Vegetable Fiber For Better Health
Vegetables have been a bone of contention in the child rearing process for centuries. While many parents have told their children to eat their vegetables, they often omitted the reasons why they should. One big reason is that fiber vegetables perform quite a task for the human body.
Vegetable fiber is classified as soluble and insoluble. Neither form is digested but rather both pass from the body. The soluble mixes with bile acids to prevent their appearance in the bloodstream; this has a beneficial effect on cholesterol levels. The insoluble adds bulk to aid passage of digested food through the intestinal system.
Government dietary guidelines suggest daily consumption of twenty-five grams of fiber. Avocados are rated at fourteen grams in a typical serving. Technically avocados are fruit since they come from a tree but this rating is so high and it is so popular as a snack, it deserves mention. It is also a redemption of the avocado’s reputation.

Extracted records —
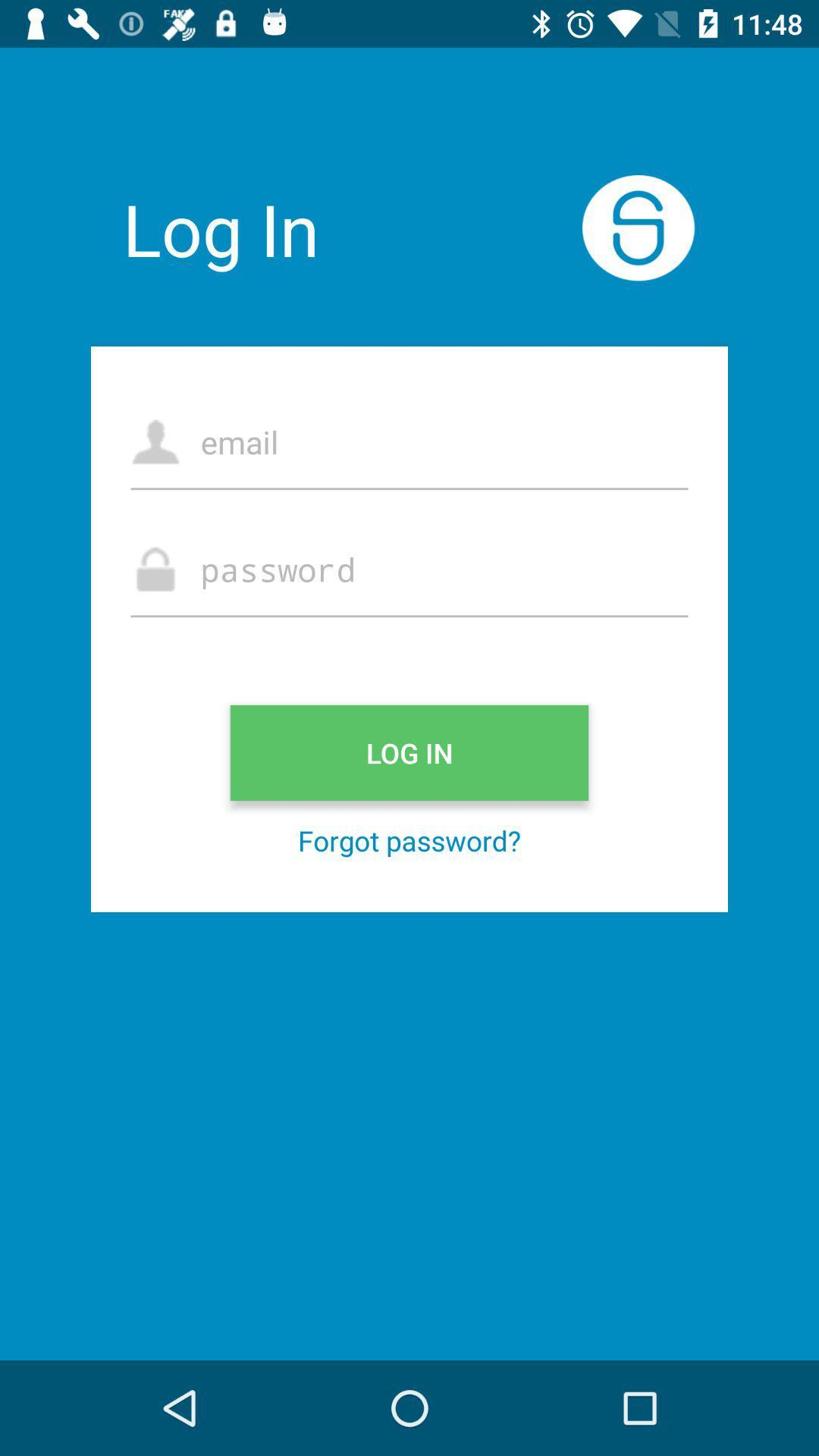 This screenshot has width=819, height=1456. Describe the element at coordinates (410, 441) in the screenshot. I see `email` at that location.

--

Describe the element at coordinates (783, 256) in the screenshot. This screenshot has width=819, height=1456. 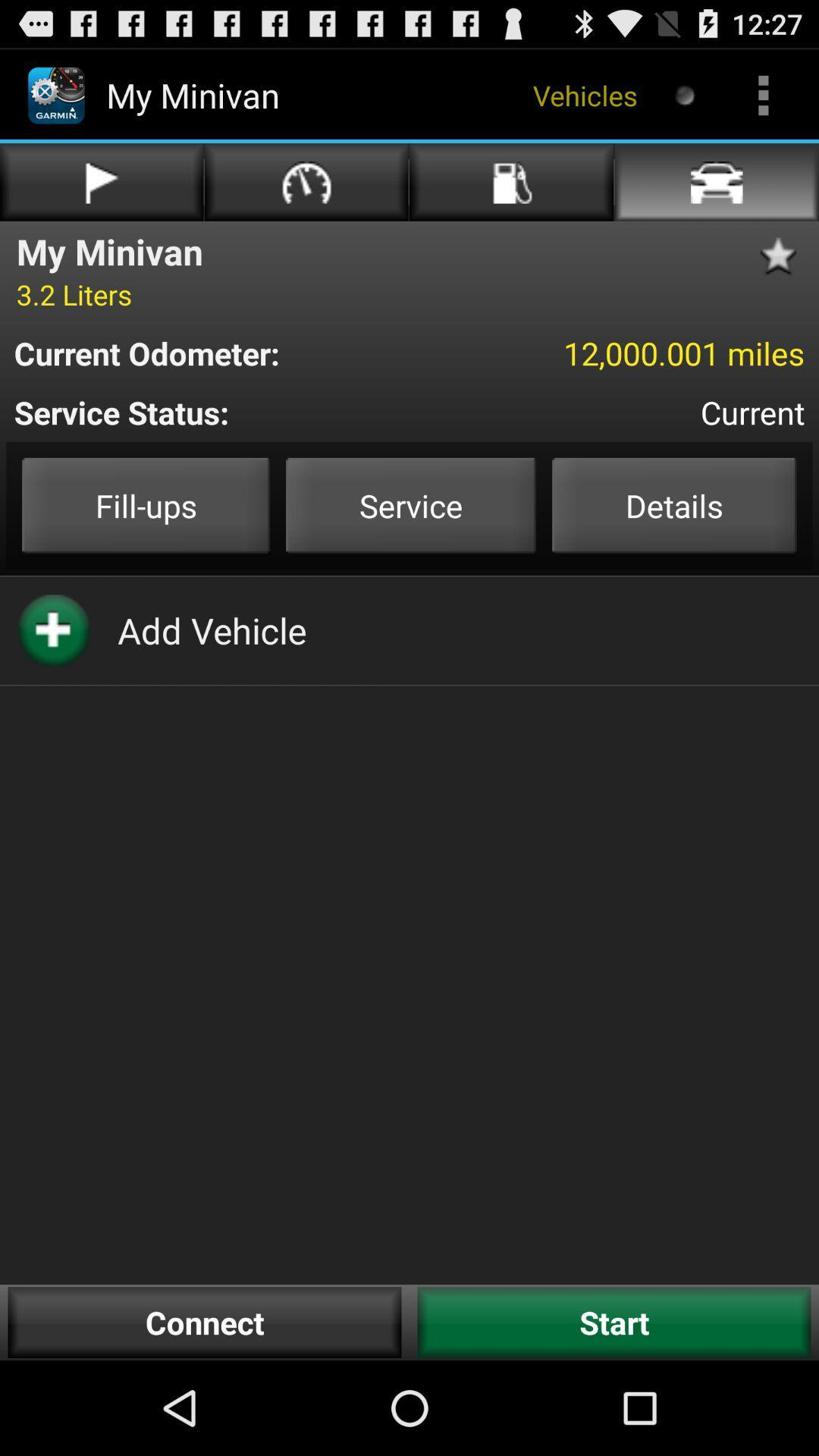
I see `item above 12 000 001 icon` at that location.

Your tasks —
**A)** In the vegetable fiber article, restate the passage starting at "Vegetable Fiber For" and ending at "the intestinal system.", swapping "bile acids" for "bile salts".
**B)** Carry on writing the vegetable fiber article from its last sentence.

Task-by-task outputs —
**A)**
Vegetable Fiber For Better Health
Vegetables have been a bone of contention in the child rearing process for centuries. While many parents have told their children to eat their vegetables, they often omitted the reasons why they should. One big reason is that fiber vegetables perform quite a task for the human body.
Vegetable fiber is classified as soluble and insoluble. Neither form is digested but rather both pass from the body. The soluble mixes with bile salts to prevent their appearance in the bloodstream; this has a beneficial effect on cholesterol levels. The insoluble adds bulk to aid passage of digested food through the intestinal system.

**B)**
At one point it was castigated for high levels of cholesterol; true enough but the naysayers omitted the fact that the HDL/LDL (good cholesterol/bad cholesterol)ratio was off-the-charts positive. Split peas, lentils, black beans and lima beans all are rated at 13 grams or higher per serving, while artichokes check in 10.3.
These are some of the stars in the vegetable world where fiber is concerned. In some cases, for instance potatoes, much of the beneficial content is found in the skin. In most cases, the vegetables are best eaten raw rather than cooked although that generally has no effect on the fiber content. Most important is that all vegetables have fiber, some more than others and while nobody has to become a vegetarian to realize the positive benefits, all these fiber vegetables can be prepared to be tasty, much anticipated side dishes rather than the source of generational disputes.